Miklos Feher , Rebecca J. Swett , Ryan T. Walsh , Erin Davis , Christopher I. Williams

ACS Medicinal Chemistry Letters

DOI: 10.1021/acsmedchemlett.6c00141

Abstract

DNA-encoded library (DEL) screening enables identification of small-molecule binders from libraries containing billions of compounds, yet much of the resulting structure–activity relationship (SAR) information remains underutilized. Here, we describe DEL2PH4, an automated ligand-based workflow that converts DEL screening data into three-dimensional pharmacophore models by integrating statistically enriched compounds with structurally related unenriched analogs, which serve as negative examples during model construction.
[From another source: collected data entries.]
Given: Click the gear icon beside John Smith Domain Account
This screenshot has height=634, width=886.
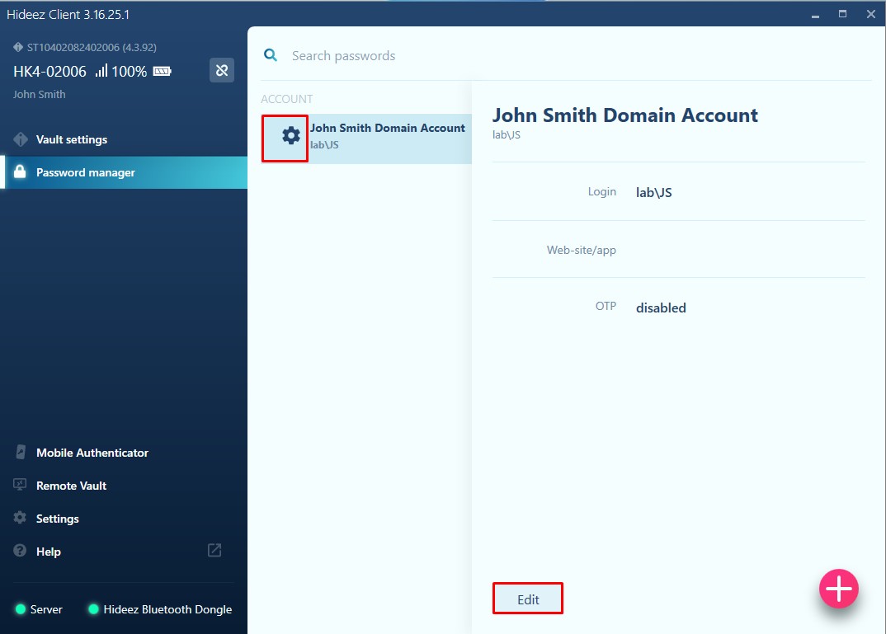Looking at the screenshot, I should [x=290, y=136].
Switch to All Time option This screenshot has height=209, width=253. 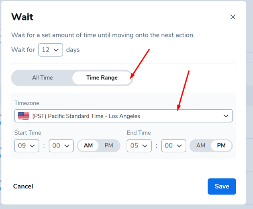pyautogui.click(x=43, y=78)
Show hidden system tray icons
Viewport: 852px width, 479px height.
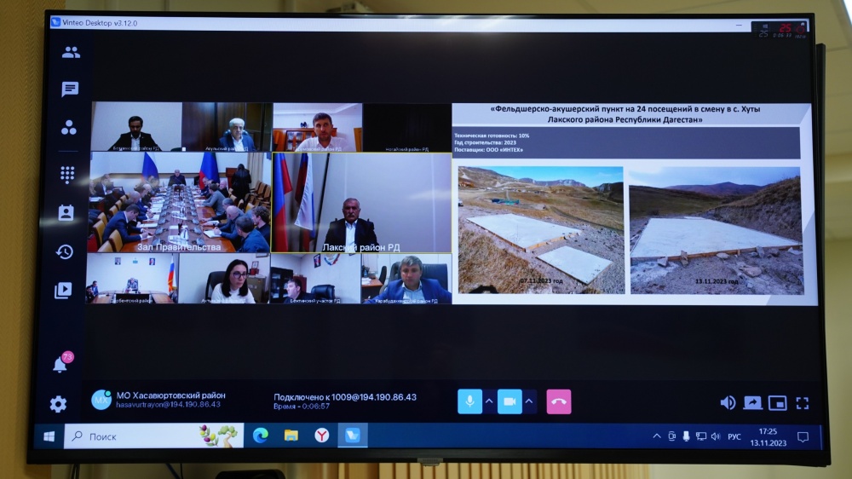tap(656, 436)
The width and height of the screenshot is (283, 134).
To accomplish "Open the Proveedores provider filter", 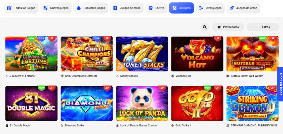I will coord(228,27).
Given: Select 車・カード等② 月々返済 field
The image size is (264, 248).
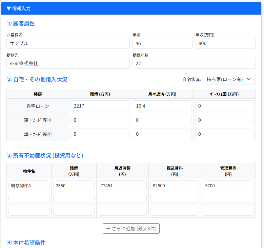Looking at the screenshot, I should coord(162,134).

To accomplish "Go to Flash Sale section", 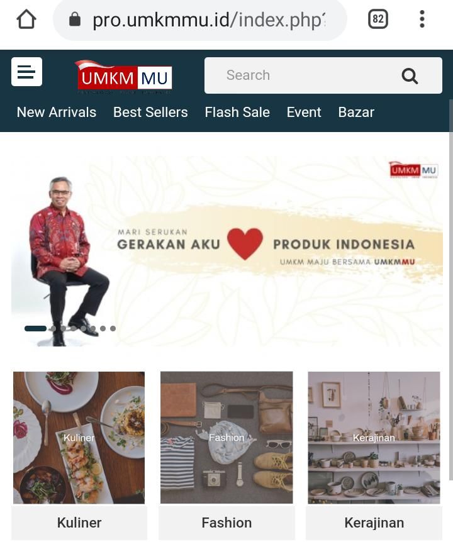I will tap(237, 113).
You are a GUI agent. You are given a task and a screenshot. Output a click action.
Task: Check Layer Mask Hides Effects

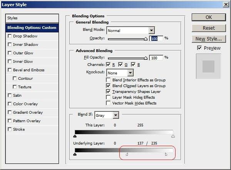pos(108,98)
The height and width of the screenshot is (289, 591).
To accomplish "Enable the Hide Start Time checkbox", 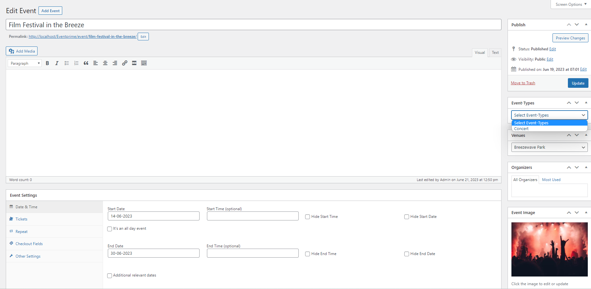I will click(x=307, y=217).
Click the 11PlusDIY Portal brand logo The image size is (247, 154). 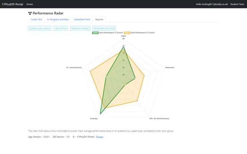pyautogui.click(x=12, y=4)
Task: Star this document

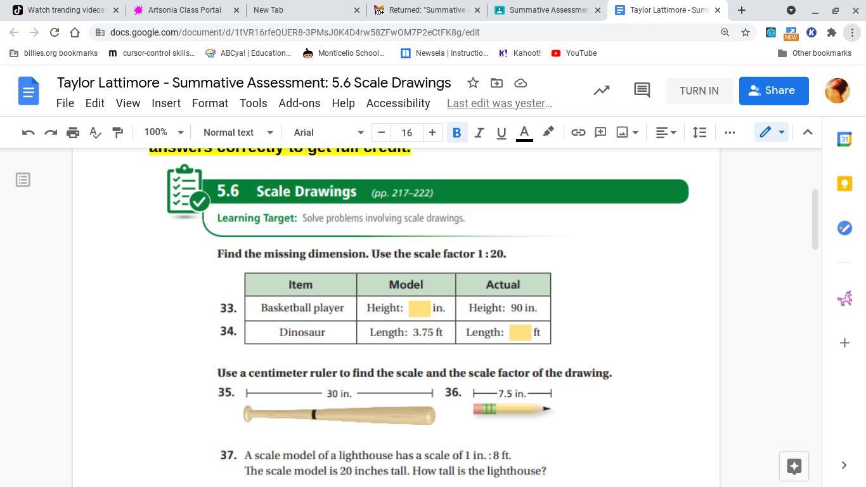Action: pos(473,83)
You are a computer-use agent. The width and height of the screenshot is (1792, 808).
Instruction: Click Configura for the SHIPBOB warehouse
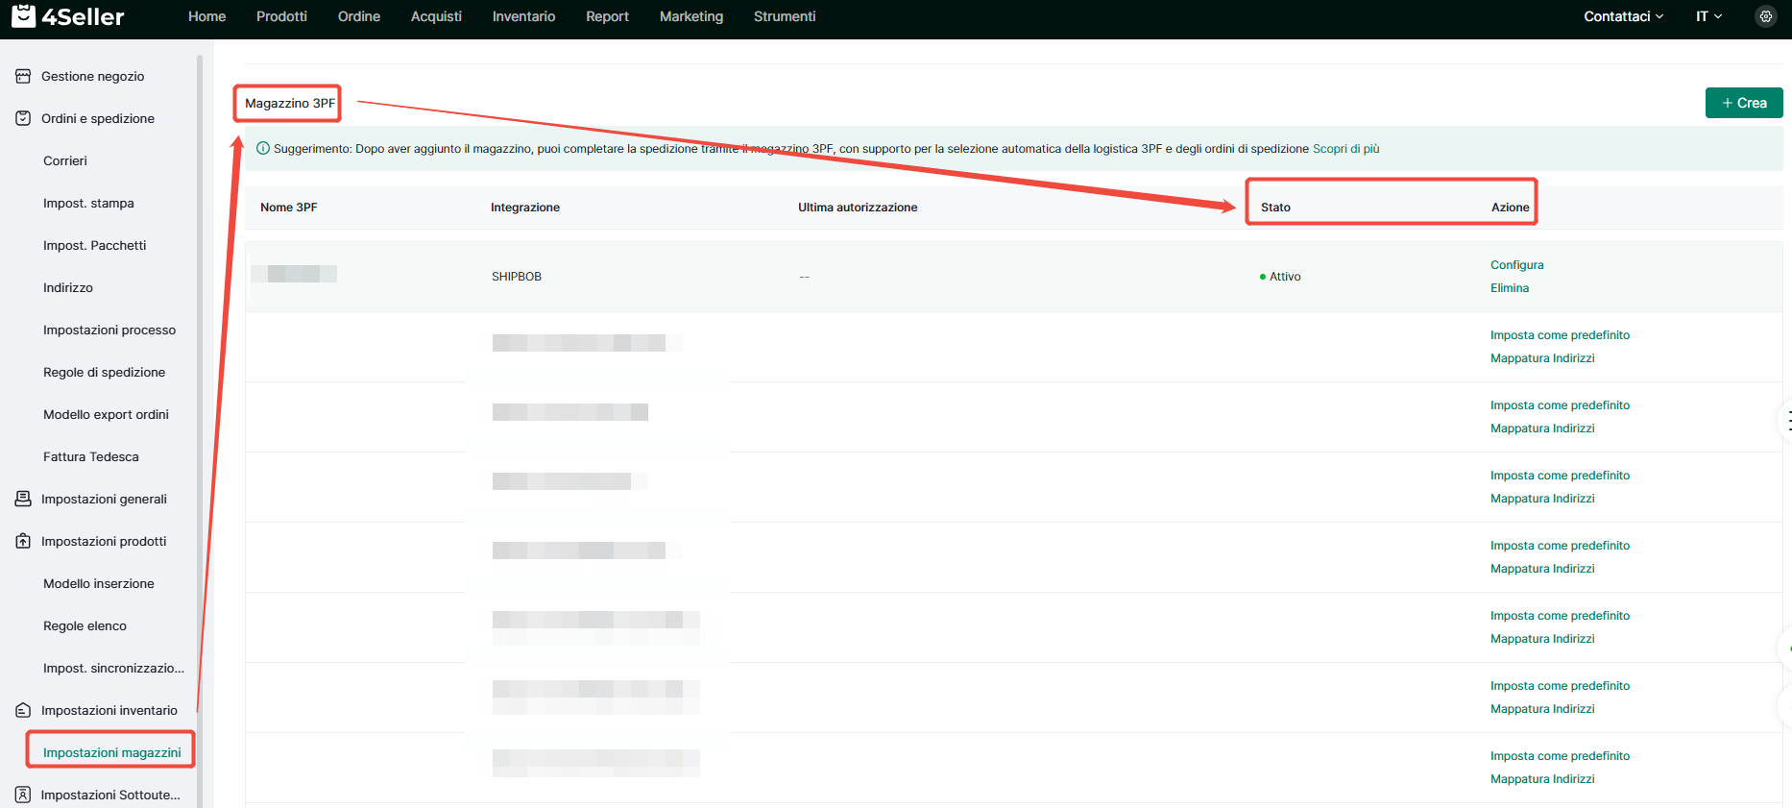point(1516,265)
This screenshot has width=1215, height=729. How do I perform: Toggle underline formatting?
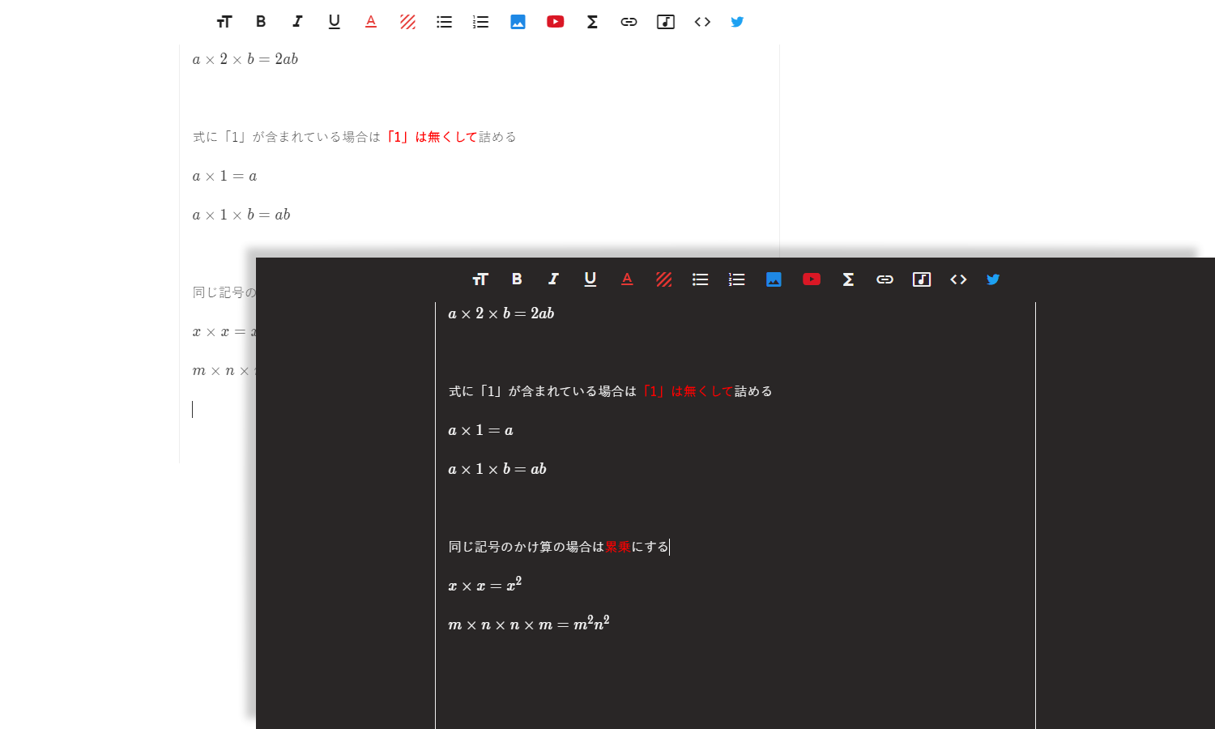pyautogui.click(x=590, y=279)
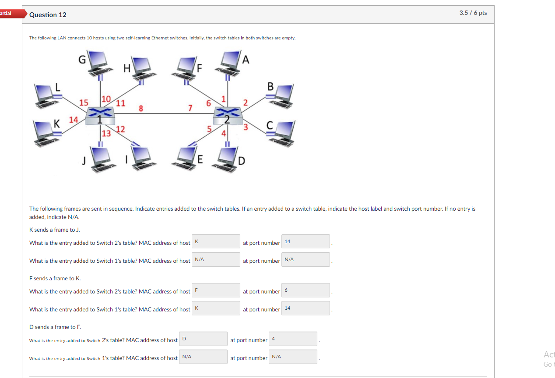The image size is (555, 378).
Task: Click the 3.5 / 6 pts score label
Action: pos(473,13)
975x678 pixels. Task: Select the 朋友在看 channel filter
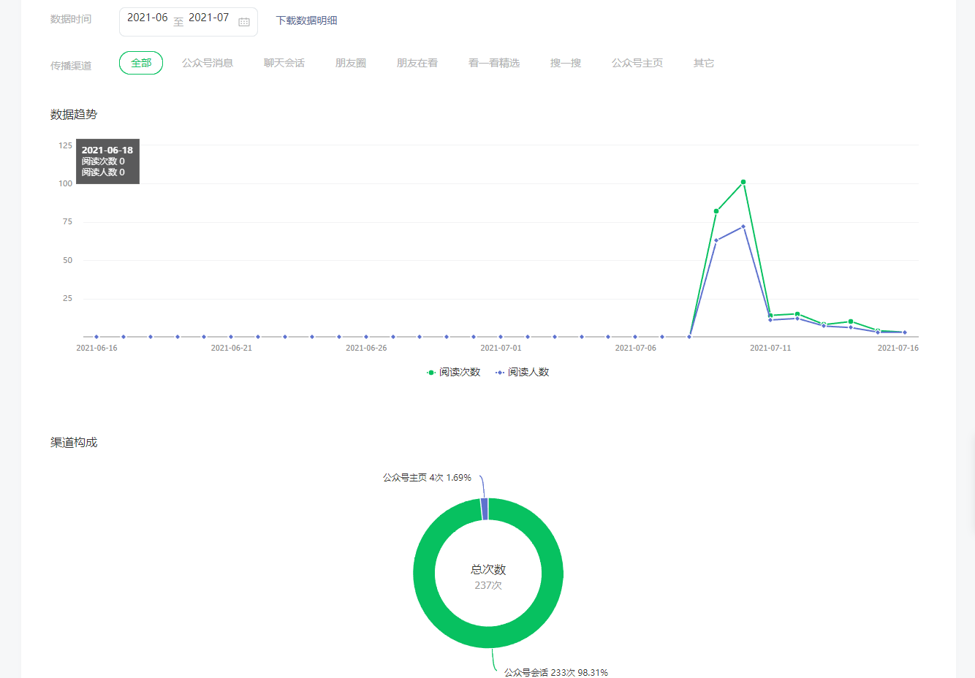point(417,63)
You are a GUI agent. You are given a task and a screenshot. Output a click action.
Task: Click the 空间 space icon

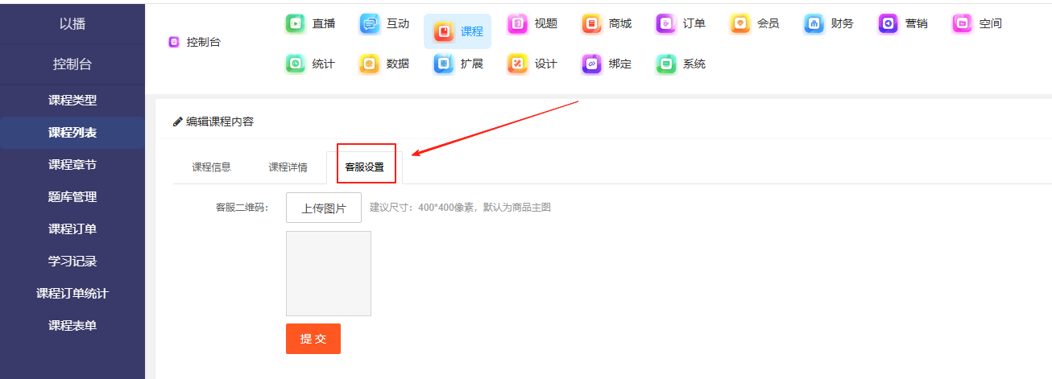click(x=963, y=24)
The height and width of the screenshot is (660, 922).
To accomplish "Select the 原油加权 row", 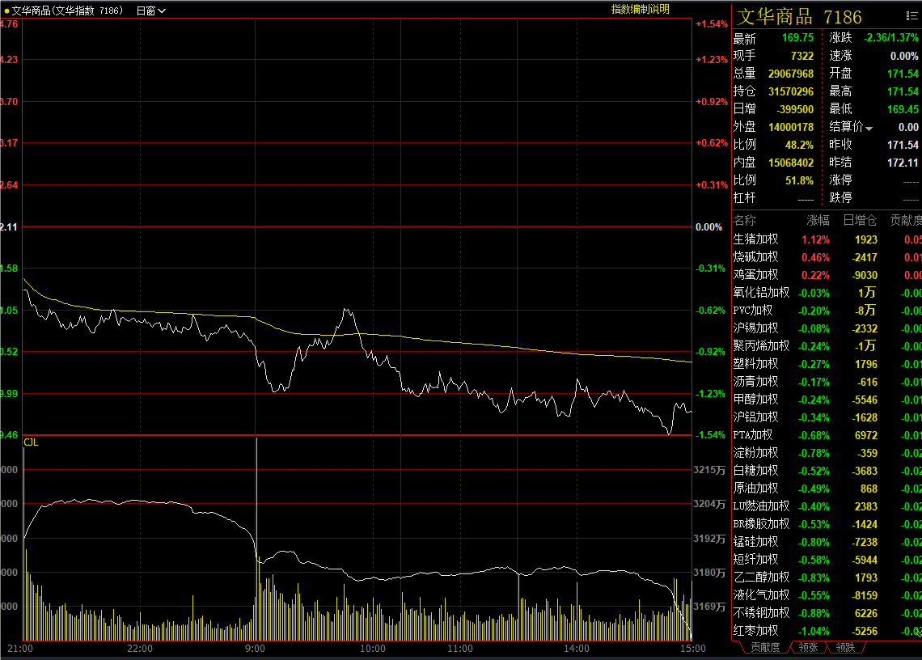I will (x=755, y=489).
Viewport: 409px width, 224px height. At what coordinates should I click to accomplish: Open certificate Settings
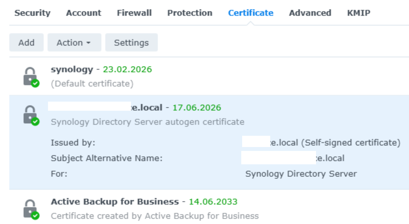(x=131, y=43)
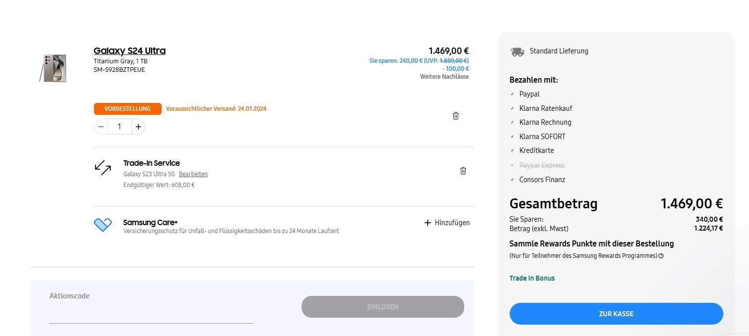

The resulting pharmacophores capture consensus interaction features across DEL families and enable the extraction of actionable 3D SAR information from primary DEL screening data, independent of resynthesis or activity measurements. Application to a MerTK kinase DEL screen demonstrates strong enrichment of positives over decoy molecules in retrospective benchmarking, recovery of known experimentally validated actives from external data sets, and consistency with experimentally determined X-ray binding modes. DEL2PH4 provides a general strategy for translating DEL screening outputs into interpretable 3D models that support virtual screening, scaffold hopping, and medicinal chemistry optimization.